What of the questions I am most often asked is ‘What is Gestalt counselling?’ Here’s a brief introduction to some of the core parts of what I do.
Gestalt therapy operates on four pillars. The first is that it is a relational model, meaning the therapist is in relationship with the client. I will at times comment on how I am feeling or what I am thinking in context to the material the client brings to the sessions.
The second pillar of Gestalt is Phenomenology. I will track a client’s body language, their tone of voice, demeanour and ask them to check in with bodily sensations. Our bodies contain much information if we take time to attune to ourselves. Many people complain of carrying their stress in their shoulders, this is just one example of an arising phenomena and how it is carried in the body.

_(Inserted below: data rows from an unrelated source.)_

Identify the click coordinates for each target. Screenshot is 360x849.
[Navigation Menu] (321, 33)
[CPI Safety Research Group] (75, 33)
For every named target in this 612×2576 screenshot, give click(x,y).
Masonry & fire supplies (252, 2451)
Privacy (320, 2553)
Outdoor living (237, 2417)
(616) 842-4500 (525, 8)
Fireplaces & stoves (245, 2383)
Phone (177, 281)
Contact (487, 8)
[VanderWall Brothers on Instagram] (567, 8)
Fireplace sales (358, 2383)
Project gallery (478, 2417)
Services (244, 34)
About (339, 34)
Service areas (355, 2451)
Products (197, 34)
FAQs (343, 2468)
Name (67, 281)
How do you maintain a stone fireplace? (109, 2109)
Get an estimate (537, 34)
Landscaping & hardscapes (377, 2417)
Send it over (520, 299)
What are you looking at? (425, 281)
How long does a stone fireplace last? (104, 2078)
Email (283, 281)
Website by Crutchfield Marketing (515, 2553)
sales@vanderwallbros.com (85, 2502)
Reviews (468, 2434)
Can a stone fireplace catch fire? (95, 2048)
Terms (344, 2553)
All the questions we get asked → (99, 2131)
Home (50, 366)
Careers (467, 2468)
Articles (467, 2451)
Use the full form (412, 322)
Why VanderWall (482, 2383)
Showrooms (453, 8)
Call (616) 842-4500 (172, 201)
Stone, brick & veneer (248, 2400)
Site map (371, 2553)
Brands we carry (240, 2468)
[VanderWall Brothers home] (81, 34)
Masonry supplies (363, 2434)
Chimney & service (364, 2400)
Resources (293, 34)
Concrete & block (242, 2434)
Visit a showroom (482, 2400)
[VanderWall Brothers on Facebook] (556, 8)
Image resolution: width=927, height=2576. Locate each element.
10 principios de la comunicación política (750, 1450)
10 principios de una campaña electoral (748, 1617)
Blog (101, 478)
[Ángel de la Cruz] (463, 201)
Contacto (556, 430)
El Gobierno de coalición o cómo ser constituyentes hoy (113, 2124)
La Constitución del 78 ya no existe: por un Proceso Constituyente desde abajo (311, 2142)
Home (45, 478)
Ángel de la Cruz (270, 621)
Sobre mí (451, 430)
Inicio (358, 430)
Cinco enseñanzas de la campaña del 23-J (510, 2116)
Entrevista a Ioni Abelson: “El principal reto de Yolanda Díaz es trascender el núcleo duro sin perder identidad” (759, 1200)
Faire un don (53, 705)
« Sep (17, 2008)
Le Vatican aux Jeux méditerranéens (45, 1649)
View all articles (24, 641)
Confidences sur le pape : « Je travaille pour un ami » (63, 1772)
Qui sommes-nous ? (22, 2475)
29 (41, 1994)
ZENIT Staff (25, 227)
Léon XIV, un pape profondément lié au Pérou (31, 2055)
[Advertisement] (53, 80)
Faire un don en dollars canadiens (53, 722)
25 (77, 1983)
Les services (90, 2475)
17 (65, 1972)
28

The third pillar of Gestalt incorporates Field Theory, meaning that nothing in one’s life is isolated, rather all parts of our life have an effect on each other. In this way Gestalt takes the whole person in to consideration. Thoughts, feelings, our histories, our families, work life and private life all form part of a person’s field.
The last pillar of Gestalt is the use of experiments. Gestalt is most famous for it’s use of the empty chair, a way of expressing ourselves to an imaginary person or difficult aspect of ourselves. I also hope to work in other creative ways such as using flip charts for drawing and other non-verbal expression.
These pillars of Gestalt are based on a foundation of the Here and Now. While events from our past and worries about the future may cloud our mind, it is important to remember that we are alive in the present moment. You may know this as mindfulness which has proven very popular in the last five years.